CHERI capabilities [74] allow logical software components to access virtual memory ranges. They are stored in tagged memory and registers, manipulated with native hardware instructions, and revoked asynchronously by software using those instructions. CHERI has been adopted by industry, including Microsoft [8, 9], Codasip [16] and Arm [22, 59]. Existing CHERI work focuses on memory protection in CPU architectures, including MIPS, ARMv8-a, RISC-V and x86-64 [7, 12, 22, 75, 78]. Markettos *et al.* [47] described how to exploit the CHERI capabilities to defend against direct memory accesses but only had a paper evaluation without an implementation. Our work is the first effort to enable hardware capabilities in hardware accelerators in a working CHERI hardware system.

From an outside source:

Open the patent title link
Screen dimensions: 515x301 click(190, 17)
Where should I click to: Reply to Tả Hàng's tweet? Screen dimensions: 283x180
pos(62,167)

# 7.3 Memory Protection for Accelerators

Existing work on hardware memory safety for GPUs has been actively studied, but the memory safety of traditional hardware accelerators remains under-explored. For general accelerators, such as GPUs, Lee et al. [39] propose an approach named GPUShield. The GPUShield adds a bounds table for checking, indexed by the top 16 bits of a pointer. This provides memory safety on GPUs but still has memory vulnerabilities when computing in a heterogeneous hardware system. NVIDIA CUDA-MEMCHECK is a bounds check tool that provides bound checks at run time [37]. Ziad et al. [69] propose a tool named cuCatch that detects memory safety violations on GPUs. These methods cannot be directly applied to traditional hardware accelerators as they are tailored to a specific class of GPUs. sNPU [20] proposes the integration of hardware capabilities inside an NPU architecture for improved memory safety, while we focus on general capability-enabled systems without modification of accelerator architectures.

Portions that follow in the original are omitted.